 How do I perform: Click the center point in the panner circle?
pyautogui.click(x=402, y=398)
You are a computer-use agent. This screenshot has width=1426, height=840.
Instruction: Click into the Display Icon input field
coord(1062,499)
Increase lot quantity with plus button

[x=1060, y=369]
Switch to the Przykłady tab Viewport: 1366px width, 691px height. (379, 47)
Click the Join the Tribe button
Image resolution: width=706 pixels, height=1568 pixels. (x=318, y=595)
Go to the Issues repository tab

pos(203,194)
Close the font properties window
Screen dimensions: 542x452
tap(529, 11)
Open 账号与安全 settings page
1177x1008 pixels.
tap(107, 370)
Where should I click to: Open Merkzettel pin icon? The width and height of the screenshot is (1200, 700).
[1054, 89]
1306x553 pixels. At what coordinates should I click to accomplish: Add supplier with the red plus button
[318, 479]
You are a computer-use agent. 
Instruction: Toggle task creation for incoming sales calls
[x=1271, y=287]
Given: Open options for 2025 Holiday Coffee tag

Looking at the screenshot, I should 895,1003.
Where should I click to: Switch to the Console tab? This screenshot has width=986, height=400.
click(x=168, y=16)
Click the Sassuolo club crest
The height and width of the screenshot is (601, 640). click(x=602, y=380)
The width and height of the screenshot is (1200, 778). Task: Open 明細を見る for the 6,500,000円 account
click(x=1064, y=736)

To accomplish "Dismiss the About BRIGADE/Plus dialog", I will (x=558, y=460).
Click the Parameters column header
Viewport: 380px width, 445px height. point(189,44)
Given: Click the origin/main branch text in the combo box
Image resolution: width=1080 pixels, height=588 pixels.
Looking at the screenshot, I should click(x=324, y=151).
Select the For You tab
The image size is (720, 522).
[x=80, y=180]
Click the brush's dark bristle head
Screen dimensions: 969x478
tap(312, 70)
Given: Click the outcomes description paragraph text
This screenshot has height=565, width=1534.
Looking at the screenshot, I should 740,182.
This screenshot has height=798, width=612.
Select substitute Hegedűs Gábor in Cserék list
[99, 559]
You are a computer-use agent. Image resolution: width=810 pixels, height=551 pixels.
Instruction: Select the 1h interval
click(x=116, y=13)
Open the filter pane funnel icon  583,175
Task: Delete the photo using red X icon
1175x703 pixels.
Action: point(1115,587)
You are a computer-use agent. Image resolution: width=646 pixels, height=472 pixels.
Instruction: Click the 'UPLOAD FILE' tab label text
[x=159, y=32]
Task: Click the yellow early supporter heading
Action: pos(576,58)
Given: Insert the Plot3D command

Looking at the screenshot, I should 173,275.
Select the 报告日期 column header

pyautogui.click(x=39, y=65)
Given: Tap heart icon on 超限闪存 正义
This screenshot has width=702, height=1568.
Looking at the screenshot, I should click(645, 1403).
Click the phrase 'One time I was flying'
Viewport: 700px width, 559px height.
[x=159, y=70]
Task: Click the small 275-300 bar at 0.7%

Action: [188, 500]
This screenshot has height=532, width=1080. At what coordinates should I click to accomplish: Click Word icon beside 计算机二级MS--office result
########################################
Activity:
Starting with the line with "This screenshot has height=798, width=612." above and going on through the line with "You are a computer-use agent. Image resolution: width=646", transcribe every line exactly, both ends included, and add nothing.

Result:
This screenshot has height=798, width=612.
Select substitute Hegedűs Gábor in Cserék list
[99, 559]
You are a computer-use agent. Image resolution: width=810 pixels, height=551 pixels.
Instruction: Select the 1h interval
click(x=116, y=13)
Open the filter pane funnel icon  583,175
Task: Delete the photo using red X icon
1175x703 pixels.
Action: point(1115,587)
You are a computer-use agent. Image resolution: width=646 pixels, height=472 pixels.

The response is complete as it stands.